Massive and timely deployment of Carbon Capture and Storage (CCS) at the gigatonne scale is a critical component of the majority of pathways toward reaching the Paris Agreement emissions abatement targets to mitigate climate change. Although CCS has been successfully deployed at multiple sites around the world, concerns about long-term containment, especially for gigatonne-scale storage, are causing uncertainty about the ability of geological layers to permanently store CO2 underground. This uncertainty is delaying the widespread deployment of CCS. This paper focuses on assessing the possibility of basin-wide CO2 leakage through a typical multi-layered geological setting with a sequence of aquifers and fine-grained caprocks (e.g., shales).
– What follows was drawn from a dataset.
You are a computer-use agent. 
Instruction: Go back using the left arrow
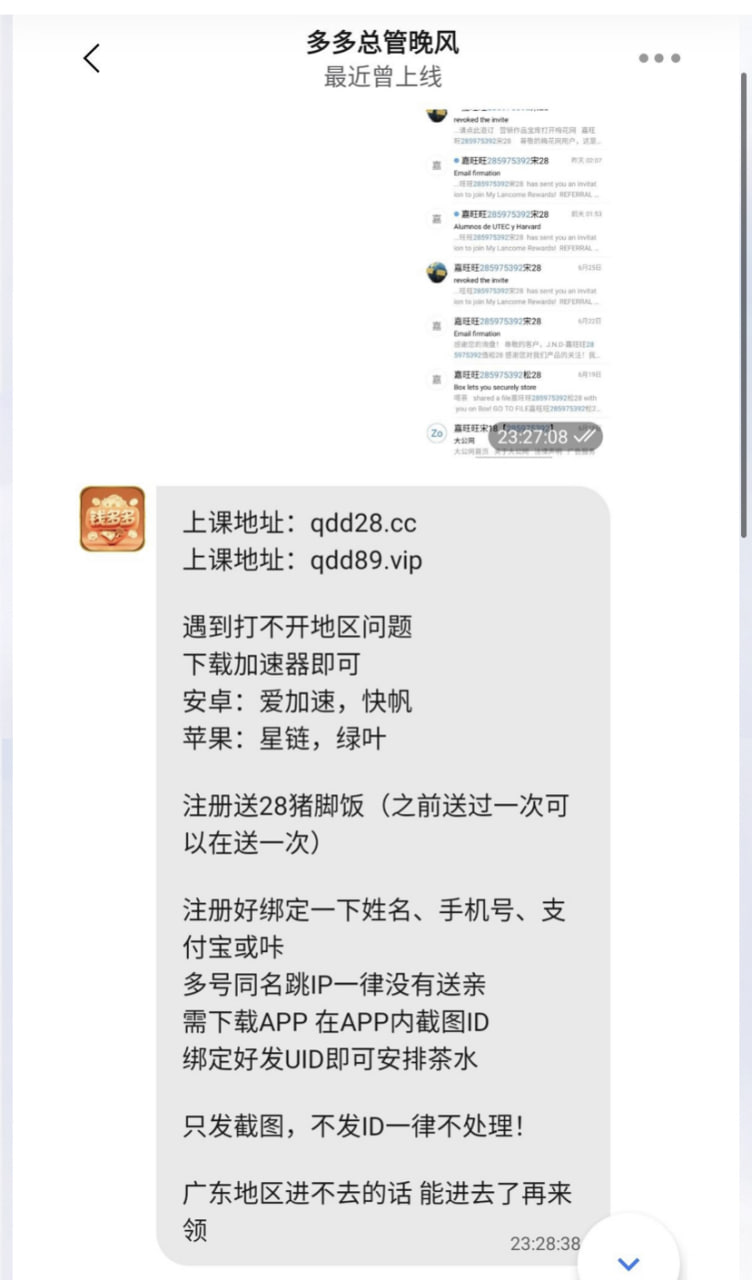pyautogui.click(x=91, y=58)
Numerical transport models, constrained by hydraulic properties of intact and pervasively fractured caprocks (as the best- and worst-case scenarios, respectively), enable us to draw unambiguous limits on the CO2 leakage rates over previously unexplored temporal and spatial scales. We show that CO2 leakage to shallow sediments in both extreme scenarios is quite unlikely and the injected CO2 will be contained in the subsurface over millions of years. These findings should offer confidence to industrial developers, policy-makers, investors, and most importantly, the public that CCS provides a secure and environmentally sound carbon removal option.
1 Introduction
Rapid worldwide decarbonization is necessary to achieve the Paris Agreement goal of limiting global warming to 1.5°C. A key component of any projected pathway to net-zero CO2 emissions is carbon capture and permanent storage (Carbon Capture and Storage (CCS)) in deep geological formations (IPCC, 2018; Scott et al., 2012). To become an effective climate-change mitigation strategy, CCS must be deployed basin-wide, which entails a vast scale-up of two orders of magnitude with respect to the currently installed storage capacity (Global CCS Institute, 2021). However, the widespread adoption of the CCS technology has been delayed due, in part, to concerns around the long-term retention of CO2 underground (Blackford et al., 2014; Monastersky, 2013). CO2 leakage to shallow sediments would likely degrade potable water resources by releasing heavy metals (Delkhahi et al., 2020; Oldenburg, 2008), and upon reaching the surface, it may kill vegetation (Zhao et al., 2017), animals (Farrar et al., 1995) and people (Hill, 2000) by asphyxia if trapped in topographic lows, as well as challenge the CCS effectiveness in the case of seeping back to the atmosphere at rates exceeding the allowable 0.01% of the stored CO2 per year (Hepple & Benson, 2005).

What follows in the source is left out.